Supplied records below:

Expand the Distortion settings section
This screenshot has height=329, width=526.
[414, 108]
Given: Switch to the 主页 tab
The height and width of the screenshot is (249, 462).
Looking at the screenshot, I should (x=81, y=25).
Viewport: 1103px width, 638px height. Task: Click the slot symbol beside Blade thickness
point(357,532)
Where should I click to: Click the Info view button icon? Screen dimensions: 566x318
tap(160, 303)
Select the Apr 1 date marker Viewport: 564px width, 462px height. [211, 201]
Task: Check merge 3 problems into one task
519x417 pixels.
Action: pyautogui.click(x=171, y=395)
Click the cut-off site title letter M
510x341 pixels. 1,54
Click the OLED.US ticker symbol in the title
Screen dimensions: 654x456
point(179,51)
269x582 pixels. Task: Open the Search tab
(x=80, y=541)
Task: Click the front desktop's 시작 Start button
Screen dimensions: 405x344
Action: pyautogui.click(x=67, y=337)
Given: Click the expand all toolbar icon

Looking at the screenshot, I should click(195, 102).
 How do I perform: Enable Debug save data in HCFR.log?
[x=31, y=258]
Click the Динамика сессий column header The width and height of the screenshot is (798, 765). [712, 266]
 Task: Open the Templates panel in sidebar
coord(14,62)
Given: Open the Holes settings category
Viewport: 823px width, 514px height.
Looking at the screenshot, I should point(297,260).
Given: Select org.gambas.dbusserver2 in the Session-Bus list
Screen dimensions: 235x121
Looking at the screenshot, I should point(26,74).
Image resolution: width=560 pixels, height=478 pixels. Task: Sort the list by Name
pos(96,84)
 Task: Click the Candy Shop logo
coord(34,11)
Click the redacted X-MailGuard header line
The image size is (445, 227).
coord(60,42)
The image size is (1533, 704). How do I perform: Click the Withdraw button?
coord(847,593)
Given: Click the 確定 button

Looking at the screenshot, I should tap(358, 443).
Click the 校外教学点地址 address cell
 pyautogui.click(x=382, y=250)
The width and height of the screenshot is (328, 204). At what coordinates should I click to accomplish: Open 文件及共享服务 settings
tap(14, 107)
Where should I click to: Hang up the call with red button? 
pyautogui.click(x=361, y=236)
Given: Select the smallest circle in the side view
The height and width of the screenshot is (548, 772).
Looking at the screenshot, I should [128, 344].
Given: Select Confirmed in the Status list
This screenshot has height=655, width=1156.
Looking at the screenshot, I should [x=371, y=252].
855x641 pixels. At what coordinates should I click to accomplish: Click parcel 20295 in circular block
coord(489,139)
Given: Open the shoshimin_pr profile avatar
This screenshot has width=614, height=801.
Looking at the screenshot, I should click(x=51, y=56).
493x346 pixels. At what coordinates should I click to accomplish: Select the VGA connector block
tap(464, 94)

End of Supplied records.

Your task is to copy each line of the listing that holds the word "header".

** Written response **
Click the Динамика сессий column header The width and height of the screenshot is (798, 765). [712, 266]
Click the redacted X-MailGuard header line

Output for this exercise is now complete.